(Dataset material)
━━━━━━

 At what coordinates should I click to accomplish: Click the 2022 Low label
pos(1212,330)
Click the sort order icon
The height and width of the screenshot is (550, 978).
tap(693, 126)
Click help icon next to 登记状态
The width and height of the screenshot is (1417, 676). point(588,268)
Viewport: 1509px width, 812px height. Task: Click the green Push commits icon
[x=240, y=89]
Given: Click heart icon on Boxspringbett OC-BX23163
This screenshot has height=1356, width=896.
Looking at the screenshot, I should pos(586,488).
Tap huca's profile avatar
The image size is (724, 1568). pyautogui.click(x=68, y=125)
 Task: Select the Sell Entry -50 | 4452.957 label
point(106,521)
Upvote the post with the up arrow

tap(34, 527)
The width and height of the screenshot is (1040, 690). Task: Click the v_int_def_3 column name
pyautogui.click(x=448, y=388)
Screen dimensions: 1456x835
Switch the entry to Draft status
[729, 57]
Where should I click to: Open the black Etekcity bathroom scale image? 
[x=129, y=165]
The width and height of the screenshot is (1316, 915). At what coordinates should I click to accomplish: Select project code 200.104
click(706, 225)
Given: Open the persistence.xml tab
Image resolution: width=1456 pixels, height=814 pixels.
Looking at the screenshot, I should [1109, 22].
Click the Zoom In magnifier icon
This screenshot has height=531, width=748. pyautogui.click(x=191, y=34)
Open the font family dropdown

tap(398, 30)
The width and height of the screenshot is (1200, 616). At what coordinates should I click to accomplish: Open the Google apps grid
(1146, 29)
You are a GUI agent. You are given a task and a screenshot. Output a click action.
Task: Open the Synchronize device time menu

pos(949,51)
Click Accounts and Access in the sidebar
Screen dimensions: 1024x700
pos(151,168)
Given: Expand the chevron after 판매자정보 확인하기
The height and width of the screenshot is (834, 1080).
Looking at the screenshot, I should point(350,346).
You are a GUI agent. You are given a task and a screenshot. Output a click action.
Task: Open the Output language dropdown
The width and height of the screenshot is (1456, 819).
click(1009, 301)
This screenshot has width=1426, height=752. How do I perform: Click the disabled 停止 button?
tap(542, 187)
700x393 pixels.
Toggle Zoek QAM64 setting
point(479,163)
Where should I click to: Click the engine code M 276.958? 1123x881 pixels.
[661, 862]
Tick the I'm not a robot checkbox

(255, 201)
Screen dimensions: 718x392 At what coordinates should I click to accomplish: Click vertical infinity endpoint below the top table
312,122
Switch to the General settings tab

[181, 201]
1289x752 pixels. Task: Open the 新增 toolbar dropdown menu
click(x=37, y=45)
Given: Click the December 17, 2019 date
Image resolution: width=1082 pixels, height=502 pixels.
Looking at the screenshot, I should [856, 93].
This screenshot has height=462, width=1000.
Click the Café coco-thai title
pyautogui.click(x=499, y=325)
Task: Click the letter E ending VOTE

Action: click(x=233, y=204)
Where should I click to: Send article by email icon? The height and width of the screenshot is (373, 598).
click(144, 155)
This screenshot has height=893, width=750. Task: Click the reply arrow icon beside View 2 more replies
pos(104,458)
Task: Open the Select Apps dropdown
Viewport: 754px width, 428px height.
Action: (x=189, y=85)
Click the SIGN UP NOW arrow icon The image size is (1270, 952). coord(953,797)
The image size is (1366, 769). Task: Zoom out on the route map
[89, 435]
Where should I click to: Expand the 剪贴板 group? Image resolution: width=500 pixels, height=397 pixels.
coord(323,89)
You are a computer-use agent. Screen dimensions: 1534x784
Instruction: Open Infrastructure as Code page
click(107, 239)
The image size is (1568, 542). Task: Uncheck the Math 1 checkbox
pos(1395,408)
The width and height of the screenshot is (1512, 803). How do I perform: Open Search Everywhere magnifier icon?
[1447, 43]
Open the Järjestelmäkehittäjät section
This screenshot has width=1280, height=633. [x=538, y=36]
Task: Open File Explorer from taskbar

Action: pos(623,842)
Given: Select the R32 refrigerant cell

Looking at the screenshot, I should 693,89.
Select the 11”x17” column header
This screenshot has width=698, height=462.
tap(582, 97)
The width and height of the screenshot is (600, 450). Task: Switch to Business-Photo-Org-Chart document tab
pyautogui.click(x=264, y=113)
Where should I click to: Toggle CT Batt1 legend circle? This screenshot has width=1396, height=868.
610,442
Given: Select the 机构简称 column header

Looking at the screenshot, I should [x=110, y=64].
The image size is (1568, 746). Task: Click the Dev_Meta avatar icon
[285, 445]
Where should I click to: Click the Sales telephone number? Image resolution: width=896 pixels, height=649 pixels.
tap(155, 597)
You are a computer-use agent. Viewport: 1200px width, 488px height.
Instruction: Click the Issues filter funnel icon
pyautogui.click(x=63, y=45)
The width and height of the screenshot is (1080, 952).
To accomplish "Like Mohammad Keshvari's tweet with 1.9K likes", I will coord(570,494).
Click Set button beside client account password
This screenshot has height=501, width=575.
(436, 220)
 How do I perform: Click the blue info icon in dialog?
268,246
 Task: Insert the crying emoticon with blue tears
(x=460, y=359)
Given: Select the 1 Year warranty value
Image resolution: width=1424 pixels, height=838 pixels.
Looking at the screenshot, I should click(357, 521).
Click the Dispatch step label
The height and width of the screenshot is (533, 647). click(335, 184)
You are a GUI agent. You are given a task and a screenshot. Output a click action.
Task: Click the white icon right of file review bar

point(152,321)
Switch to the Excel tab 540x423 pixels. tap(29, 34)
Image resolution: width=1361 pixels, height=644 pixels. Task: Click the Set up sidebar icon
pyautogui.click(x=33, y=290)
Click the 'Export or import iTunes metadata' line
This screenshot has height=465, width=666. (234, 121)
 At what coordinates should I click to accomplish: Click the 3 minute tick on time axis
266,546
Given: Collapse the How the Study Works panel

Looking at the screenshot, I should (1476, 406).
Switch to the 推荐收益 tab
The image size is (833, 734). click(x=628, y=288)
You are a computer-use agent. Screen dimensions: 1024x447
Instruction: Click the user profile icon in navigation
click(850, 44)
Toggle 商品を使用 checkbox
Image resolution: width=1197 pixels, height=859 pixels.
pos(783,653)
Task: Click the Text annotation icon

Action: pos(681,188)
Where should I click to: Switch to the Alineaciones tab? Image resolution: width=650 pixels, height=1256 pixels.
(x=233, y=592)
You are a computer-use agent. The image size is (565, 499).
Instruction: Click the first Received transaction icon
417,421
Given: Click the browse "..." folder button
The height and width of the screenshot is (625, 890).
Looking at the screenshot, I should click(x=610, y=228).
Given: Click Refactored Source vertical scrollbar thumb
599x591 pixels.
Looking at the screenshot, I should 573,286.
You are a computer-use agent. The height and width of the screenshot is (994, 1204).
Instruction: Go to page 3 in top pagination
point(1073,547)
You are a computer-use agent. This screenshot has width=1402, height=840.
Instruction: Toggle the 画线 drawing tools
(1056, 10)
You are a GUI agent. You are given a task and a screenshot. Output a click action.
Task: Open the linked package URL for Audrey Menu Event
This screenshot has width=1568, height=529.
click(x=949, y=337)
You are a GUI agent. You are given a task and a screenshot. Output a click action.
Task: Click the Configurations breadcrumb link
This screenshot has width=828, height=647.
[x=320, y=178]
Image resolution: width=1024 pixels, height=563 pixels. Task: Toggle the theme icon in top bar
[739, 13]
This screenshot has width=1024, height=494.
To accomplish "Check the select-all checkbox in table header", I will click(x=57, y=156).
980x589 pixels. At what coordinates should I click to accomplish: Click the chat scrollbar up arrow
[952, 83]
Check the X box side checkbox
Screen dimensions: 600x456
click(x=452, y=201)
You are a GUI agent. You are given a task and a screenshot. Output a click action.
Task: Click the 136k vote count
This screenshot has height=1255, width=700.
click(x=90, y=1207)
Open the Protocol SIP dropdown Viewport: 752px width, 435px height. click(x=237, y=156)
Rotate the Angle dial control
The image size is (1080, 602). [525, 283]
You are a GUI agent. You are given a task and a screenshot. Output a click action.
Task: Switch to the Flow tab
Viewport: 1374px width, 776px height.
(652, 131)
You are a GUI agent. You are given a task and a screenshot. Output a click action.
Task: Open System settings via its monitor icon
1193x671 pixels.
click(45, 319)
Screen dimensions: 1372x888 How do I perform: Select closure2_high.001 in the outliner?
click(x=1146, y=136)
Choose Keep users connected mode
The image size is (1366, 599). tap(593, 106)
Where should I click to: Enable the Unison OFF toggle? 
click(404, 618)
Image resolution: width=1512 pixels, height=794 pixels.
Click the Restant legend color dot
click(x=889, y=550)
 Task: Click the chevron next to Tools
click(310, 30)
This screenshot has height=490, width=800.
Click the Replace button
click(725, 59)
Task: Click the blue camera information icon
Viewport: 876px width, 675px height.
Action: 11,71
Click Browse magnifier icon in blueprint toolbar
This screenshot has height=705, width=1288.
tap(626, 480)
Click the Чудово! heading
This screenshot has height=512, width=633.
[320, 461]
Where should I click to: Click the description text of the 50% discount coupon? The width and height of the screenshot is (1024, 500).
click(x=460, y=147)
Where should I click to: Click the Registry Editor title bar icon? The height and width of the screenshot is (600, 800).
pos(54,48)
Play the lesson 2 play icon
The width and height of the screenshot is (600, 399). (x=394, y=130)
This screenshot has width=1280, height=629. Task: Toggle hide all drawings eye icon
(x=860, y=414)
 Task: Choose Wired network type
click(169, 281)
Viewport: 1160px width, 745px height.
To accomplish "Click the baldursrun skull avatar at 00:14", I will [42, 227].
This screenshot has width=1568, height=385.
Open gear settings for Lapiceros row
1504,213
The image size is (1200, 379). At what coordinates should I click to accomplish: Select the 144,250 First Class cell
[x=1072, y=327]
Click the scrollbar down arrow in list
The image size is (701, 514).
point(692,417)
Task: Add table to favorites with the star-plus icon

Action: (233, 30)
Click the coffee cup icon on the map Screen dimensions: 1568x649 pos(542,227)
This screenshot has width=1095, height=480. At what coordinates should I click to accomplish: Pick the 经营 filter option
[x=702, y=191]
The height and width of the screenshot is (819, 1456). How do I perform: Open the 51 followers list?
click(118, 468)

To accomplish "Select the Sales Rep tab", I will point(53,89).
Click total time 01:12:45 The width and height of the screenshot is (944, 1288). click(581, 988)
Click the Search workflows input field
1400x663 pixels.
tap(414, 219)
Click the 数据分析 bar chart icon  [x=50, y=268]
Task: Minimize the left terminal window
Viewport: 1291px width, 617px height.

━━━━━━

Task requirements -
Copy the material word for word, starting from its first line and stopping after the line containing "tap(693, 126)".

Written answer -
 At what coordinates should I click to accomplish: Click the 2022 Low label
pos(1212,330)
Click the sort order icon
The height and width of the screenshot is (550, 978).
tap(693, 126)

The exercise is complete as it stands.